* [What is needed] Pick out each line of the records that contains the string "width", and copy those lines in full.
* start Data in this exercise *
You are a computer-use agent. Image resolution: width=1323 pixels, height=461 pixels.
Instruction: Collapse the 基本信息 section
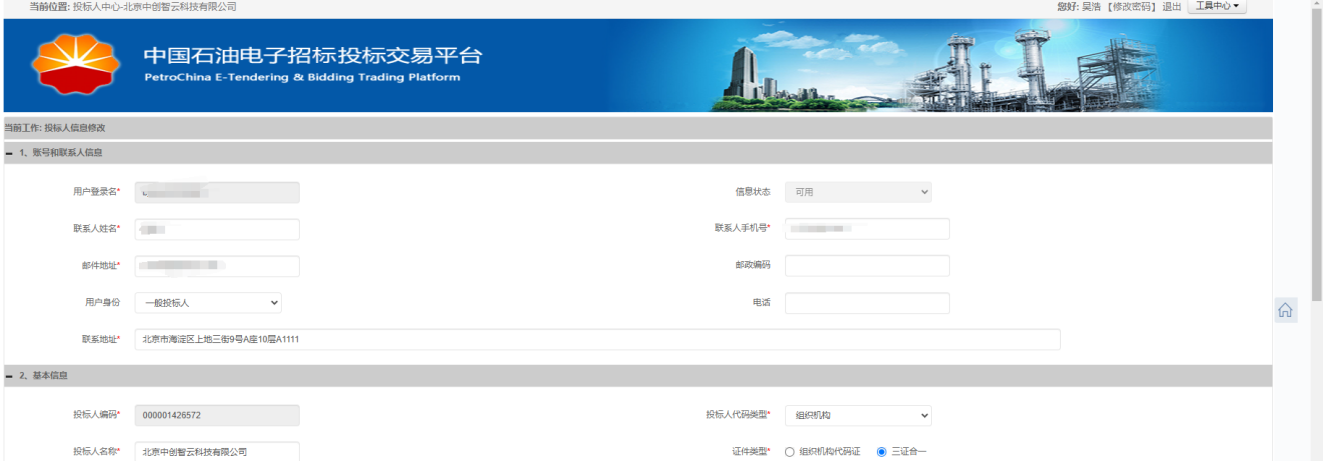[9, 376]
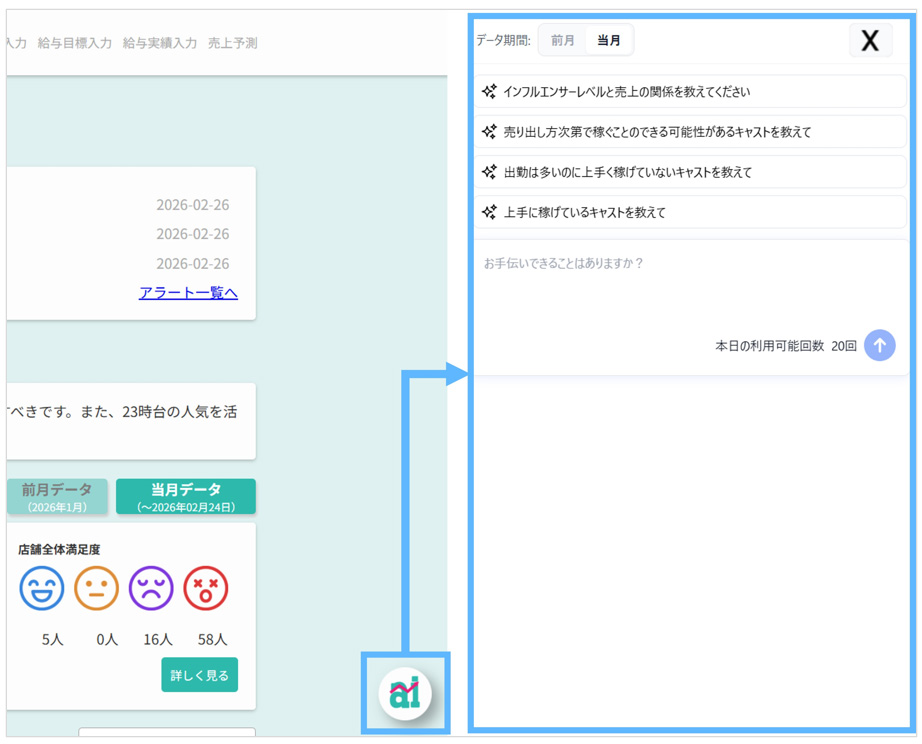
* end Data in this exercise *
* start Data in this exercise *
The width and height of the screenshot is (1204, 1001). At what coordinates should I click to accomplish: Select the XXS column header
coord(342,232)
* end Data in this exercise *
* [Result of this task]
You are a computer-use agent. Image resolution: width=1323 pixels, height=461 pixels.
The width and height of the screenshot is (1204, 1001). At what coordinates should I click to accomplish: Select the XXS column header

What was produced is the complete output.